Functions to score occurrence table subtables and rows which can be used in the sorting of occurrence tables.
Usage
score_occurrences(table_row)
score_occurrences_cols(...)
score_occurrences_subtable(...)
score_occurrences_cont_cols(...)
Arguments
- table_row
(
TableRow
)
an analysis row in a occurrence table.- ...
arguments for row or column access, see
rtables_access
: eithercol_names
(character
) including the names of the columns which should be used, or alternativelycol_indices
(integer
) giving the indices directly instead.
Value
score_occurrences()
returns the sum of counts across all columns of a table row.
score_occurrences_cols()
returns a function that sums counts across all specified columns
of a table row.
score_occurrences_subtable()
returns a function that sums counts in each subtable
across all specified columns.
Functions
score_occurrences()
: Scoring function which sums the counts across all columns.score_occurrences_cols()
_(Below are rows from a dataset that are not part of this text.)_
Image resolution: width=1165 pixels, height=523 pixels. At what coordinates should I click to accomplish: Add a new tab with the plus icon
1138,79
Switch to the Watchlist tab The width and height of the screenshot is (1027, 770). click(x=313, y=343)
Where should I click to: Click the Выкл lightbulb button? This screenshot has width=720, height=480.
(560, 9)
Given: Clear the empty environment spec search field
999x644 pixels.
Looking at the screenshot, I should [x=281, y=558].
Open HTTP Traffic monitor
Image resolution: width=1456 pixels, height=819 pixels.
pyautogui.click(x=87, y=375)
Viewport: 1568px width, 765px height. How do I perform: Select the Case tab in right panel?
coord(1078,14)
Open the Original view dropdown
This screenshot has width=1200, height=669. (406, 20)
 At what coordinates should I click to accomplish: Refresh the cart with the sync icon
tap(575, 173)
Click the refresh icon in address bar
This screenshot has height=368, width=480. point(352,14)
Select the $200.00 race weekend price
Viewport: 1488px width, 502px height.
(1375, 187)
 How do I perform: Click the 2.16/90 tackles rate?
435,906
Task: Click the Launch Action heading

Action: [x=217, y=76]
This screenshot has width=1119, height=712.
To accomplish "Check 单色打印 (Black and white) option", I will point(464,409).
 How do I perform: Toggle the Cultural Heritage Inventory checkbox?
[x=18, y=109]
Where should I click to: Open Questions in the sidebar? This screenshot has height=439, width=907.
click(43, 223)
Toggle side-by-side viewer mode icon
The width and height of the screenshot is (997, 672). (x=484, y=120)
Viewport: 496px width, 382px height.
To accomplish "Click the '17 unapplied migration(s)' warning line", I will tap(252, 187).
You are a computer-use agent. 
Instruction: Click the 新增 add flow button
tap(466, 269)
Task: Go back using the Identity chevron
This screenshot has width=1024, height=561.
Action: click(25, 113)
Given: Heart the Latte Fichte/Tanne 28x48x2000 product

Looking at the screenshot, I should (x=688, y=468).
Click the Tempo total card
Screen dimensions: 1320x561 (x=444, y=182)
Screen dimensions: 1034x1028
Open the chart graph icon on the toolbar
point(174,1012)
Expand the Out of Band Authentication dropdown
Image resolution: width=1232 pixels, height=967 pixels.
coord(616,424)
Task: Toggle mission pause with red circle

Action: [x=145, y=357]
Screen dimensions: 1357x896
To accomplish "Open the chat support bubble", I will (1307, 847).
: Scoring functions can be produced by this constructor to only include specific columns in the scoring.score_occurrences_subtable()
: Scoring functions produced by this constructor can be used on subtables: They sum up all specified column counts in the subtable. This is useful when there is no available content row summing up these counts.score_occurrences_cont_cols()
: Produce score function for sorting table by summing the first content row in specified columns. Note that this is extendingrtables::cont_n_onecol()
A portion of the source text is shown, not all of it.